Jason Geller, Rutgers University
@jgeller_phd
Full Transcript:
Jason Geller:
So first off, I want to thank Rachel for inviting me to speak on this panel. For the past couple of years, I’ve been an observant of The BeOnline Conference, so it’s really awesome to actually be a participant and talking about auditory research online. So today, I’m going to be talking to you about a project that I started working on when I was a postdoc at the University of Iowa. And while there, myself and also colleagues developed the task called the Iowa Test of Consonant Perception, and what we did is we tried to validate it. So that is what I’m going to be talking to you about today.
Jason Geller:
So to start, I want you to imagine that you’re at a bar, pre pandemic, and you’re having a conversation. You’re trading conversation back and forth, and while you’re doing this there’s traffic coming into your domain, there’s a blaring music, and there are other people talking. So a critical question for speech perception is how are we able to attend to the conversation that we’re having with the people close to us while ignoring all this extraneous noise that’s also occurring concurrently while we’re trying to have this conversation? So this is kind of the classic cocktail party problem.
Jason Geller:
So one way that we can kind of assess this speech and noise issue is by using speech and noise tasks. This is what audiologists and also laboratory researchers use, and they come in two flavors, there is an open-set tasks and then there’s closed-set tasks, and underneath those dimensions there are single word recognition tasks, as well as sentence based tasks. And what would a participant see in an open-set task? So let me play you an example of that.
recording:
[crosstalk 00:01:50].
Jason Geller:
So a word or a sentence would be spliced into that multi-speaker babble and individuals would have to kind of search their mental lexicon, choose the word they think they heard, and then they have to produce it. And if you weren’t able to hear what that word was in the multi-speaker babble, it was ball.
Jason Geller:
In contrast, closed-set tasks don’t have a production element, the same as the open-set tasks.
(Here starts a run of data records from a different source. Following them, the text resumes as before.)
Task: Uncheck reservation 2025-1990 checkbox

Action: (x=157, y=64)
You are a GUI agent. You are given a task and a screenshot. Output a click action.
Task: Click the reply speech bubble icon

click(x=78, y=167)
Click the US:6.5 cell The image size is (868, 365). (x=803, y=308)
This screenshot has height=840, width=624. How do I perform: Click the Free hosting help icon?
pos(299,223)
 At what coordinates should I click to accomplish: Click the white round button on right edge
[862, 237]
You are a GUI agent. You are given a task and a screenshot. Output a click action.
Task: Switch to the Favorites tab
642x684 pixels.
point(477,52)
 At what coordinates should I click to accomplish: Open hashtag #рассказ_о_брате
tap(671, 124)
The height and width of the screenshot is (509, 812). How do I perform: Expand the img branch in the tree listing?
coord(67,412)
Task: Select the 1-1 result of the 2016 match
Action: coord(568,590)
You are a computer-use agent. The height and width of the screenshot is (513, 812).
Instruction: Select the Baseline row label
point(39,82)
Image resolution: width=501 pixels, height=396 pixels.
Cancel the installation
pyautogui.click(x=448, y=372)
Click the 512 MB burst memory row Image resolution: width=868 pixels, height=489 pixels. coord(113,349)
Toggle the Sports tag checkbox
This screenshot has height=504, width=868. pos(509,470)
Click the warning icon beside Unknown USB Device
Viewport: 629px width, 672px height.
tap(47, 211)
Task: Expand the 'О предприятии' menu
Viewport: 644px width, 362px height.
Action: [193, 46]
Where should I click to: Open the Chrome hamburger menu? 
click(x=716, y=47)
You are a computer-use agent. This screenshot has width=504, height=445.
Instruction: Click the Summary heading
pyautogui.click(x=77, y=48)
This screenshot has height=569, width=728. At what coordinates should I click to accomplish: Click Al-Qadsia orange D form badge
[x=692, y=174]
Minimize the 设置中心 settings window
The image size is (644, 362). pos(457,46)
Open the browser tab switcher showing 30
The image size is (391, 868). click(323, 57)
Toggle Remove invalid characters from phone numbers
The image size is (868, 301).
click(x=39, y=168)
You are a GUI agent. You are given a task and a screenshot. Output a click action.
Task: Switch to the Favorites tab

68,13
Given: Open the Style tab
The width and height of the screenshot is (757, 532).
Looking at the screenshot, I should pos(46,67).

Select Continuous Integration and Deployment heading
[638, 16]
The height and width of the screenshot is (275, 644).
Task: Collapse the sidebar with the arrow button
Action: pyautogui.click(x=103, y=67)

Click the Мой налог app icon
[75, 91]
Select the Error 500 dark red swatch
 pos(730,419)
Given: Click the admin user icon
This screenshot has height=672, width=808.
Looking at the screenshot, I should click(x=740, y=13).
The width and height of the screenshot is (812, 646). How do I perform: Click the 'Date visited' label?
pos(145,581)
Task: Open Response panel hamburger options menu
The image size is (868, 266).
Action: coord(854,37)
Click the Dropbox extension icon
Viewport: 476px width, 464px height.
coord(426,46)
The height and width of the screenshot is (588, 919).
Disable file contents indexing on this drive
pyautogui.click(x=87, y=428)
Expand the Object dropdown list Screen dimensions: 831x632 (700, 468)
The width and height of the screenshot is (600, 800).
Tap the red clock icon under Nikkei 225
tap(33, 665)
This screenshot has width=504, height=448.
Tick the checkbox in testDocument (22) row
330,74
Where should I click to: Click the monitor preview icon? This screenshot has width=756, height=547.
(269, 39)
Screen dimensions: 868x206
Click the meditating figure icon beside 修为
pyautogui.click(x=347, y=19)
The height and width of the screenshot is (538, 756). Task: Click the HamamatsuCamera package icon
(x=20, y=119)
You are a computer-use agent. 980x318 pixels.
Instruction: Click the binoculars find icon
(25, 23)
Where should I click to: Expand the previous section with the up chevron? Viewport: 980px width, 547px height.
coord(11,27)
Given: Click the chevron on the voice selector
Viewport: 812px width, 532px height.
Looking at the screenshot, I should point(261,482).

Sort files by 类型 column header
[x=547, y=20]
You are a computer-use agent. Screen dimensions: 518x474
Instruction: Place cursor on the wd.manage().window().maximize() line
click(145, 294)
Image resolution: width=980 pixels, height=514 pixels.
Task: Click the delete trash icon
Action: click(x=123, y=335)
Instead, they usually have a forced choice task where they’re presented with several options and they have to choose which one they think it is. And like I said before, it was ball that was interspersed into that speech and noise.
Jason Geller:
So generally speaking, sentence-based, open-set tasks are generally preferred as they’re more representative of everyday listening situations, so they’re more ecologically valid. However, open-set tasks are difficult to use experimentally, right? So a sentence-based open-set task would engage a whole host of processes that are not directly related to speech perception. So as I said before, open-set tasks require production, so if individuals have a language impairment such as aphasia, they wouldn’t be able to do that task. Sentence-based tasks require working memory depending on how hard or syntactically complex the sentences is, and also it relies on context. So individuals can use context to infer maybe upcoming words. So again, it’s not directly tapping speech perception.
Jason Geller:
So what we need is a closed-set task that better approximates everyday listening situations. So in everyday listening situations, there’s lexical competition, so representations are battling each other for selection, and then there’s also talker variability. So different talkers, and also speech might be accented or not, so we have to take that into account. With those goals in mind, we set out to create a task called the Iowa Test of Consonant Perception that would hopefully meet those goals. This particular task is a four alternative word choice closed-set task. There’s 120 target words, and each target word belongs to a set, and within that set, it appears both as a target and a foil. We recorded each target word with four speakers, so two women, two males, and all of the foils are minimal pairs different by the first consonant. And the noise, we use a multi-speaker babble. So this is an example of the multi-speaker babble.
recording:
[crosstalk 00:04:19]
Jason Geller:
What I want to point out here is that all of the analysis scripts, materials and data for the Iowa Test of Consonant Perception are available at our OSF page, so we’re hoping that individuals could use this to replicate our results here or roll their own Iowa Test of Consonant Perception.
Jason Geller:
So, when we started this validation project, we weren’t in a pandemic, so data collection was going pretty well. And then the pandemic happened and metaphorically speaking, people left the bar. We couldn’t have people in the lab anymore, so we kind of had to decide on an alternative. And I decided that we should try to validate this online. So as Bob Dylan said, “The times they are a‑changing.” And more and more researchers are putting their experiments online. And a lot of auditory researchers, as we have heard today are also taking the research online. So I thought that it would be perfect to try to validate this online.
Jason Geller:
So for the procedure, we had two sessions and these were spaced one week apart and we used Gorilla as our experimental and hosting platform. And we use Prolific as our recruitment platform.
Jason Geller:
So in session one, we had 199 participants and individuals first did a headphone screener. So we used the [Woods At All 00:05:39] headphone screener that Rachel talked about. Then after that, they did the Iowa Test of Consonant Perception, and this was 240 trials with two speakers. Then after that, they did the Consonant-Nucleus-Consonant test, which is a hundred words in noise. And the reason why we chose this particular test is because it’s what’s being used in University of Iowa Hospitals. So we wanted to look at correlations between this and another test.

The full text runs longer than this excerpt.